Benny menambahkan bahwa seharusnya pemerintah mengevaluasi lagi pemahaman dari reforma agraria secara lebih komprehensif, sehingga dengan itu akan lebih menguatkan komitmen pemerintah untuk menyelesaikan permasalahan yang sangat krusial ini. Serta selalu melibatkan masyarakat terdampak dalam membahas suatu kebijakan. Sejalan dengan itu, transparansi informasi terhadap konflik agraria juga sangat penting dilakukan, agar secara konsisten dapat mengawasi tindak lanjut penanganan masalah. Karena menurutnya tidak ada demokrasi tanpa reforma agraria yang semestinya.
Pembicara
kedua yaitu Abdul Malik dari LBH Yogyakarta menyoal tentang kebijakan
pemerintah yang semakin kontras dengan kepentingan masyarakat, salah
satunya menjadikan Omnibus Law dengan dalih solusi dari permasalahan angka
demografi yang semakin tinggi dan
lapangan kerja semakin sulit. Hal
tersebut dapat diatasi dengan melanggengkan investasi, disokong dengan
perizinan yang lebih dimudahkan dituangkan dalam substansi Omnibus Law Cipta
Kerja. Jika ditelusuri dari perspektif konflik agraria kebijakan tersebut lebih
tepat dikatakan akan menimbulkan masalah yang lebih parah, alih-alih
menyelesaikan permasalahan.
Selanjutnya
pembicara ketiga, Sapariah Saturi dari Mongabay Indonesia menjelaskan peran
media dalam memberitakan isu-isu yang lekat dengan kehidupan masyarakat. Ia
menekankan bahwasanya Mongabay mengambil fokus dalam pemberitaan terhadap isu
lingkungan, masyarakat adat, nelayan dan pastinya konflik agraria.
“Indikator
pemberitaan di Mongabay dengan melakukan pemetaan dan penelitian secara makro
maupun mikro,” ungkapnya.
Tidak
berhenti disitu ia melanjutkan bahwa untuk terus mengawal isu tersebut agar
tidak sekedar menjadi narasi, Mongabay bekerja sama dengan berbagai Lembaga
Swadaya Masyarakat (LSM)/ Non Government Organization (NGO), serta para pakar
yang ahli di bidangnya masing-masing, yang memiliki orientasi untuk berpihak
kepada yang lemah.
Ia juga menyampaikan keresahannya bahwa isu konflik agraria belum menjadi pembahasan yang mainstream ditengah masyarakat. ”Keberpihakan masyarakat harus terus digaungkan untuk memperbaiki tata kelola,” tegasnya.

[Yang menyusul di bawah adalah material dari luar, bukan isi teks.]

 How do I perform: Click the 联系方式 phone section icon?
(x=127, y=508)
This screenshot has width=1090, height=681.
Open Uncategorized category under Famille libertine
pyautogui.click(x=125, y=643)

Menurut Sapariah terdapat beberapa penyebab persoalan agraria tidak menjadi topik hangat di masyarakat, diantaranya; Sumber Daya Manusia dari media yang masih kurang; Political Interest yang masih kuat dalam jejaring media seperti dengan pemerintah, birokrasi, aparat negara, atau pengusaha; Masalah wartawan yang kerap kali berpotensi di dekati amplop; Bahasa yang tidak bisa dipahami satu sama lain antara wartawan dengan masyarakat; Terlalu beresiko; Dana, berkaitan dengan sulitnya mengakses tempat konflik.
Oleh
karena itu ia juga menegaskan cara untuk mengatasi permasalahan yang dihadapi
dalam meliput berita, yaitu melakukan kolaborasi dengan berbagai media lokal,
nasional maupun internasional. Sehingga beban dapat ditanggung bersama dan lebih memudahkan dalam proses pembuatan berita.
Berkaitan
dengan pembahasan diatas Farid Gaban sebagai Jurnalis Freelance memberikan
penjelasan dari perspektif jurnalistik. Ia memaparkan bahwa media arus utama saat ini tidak membahas permasalahan sampai ke akar permasalahan. Media saat
ini cenderung meliput dari permukaan masalahnya saja, padahal peran media
sangat penting untuk menganalisis berita secara lebih holistik.
“Kelemahan
pemberitaan sekarang, jurnalis tidak meliput secara komprehensif,” ujarnya.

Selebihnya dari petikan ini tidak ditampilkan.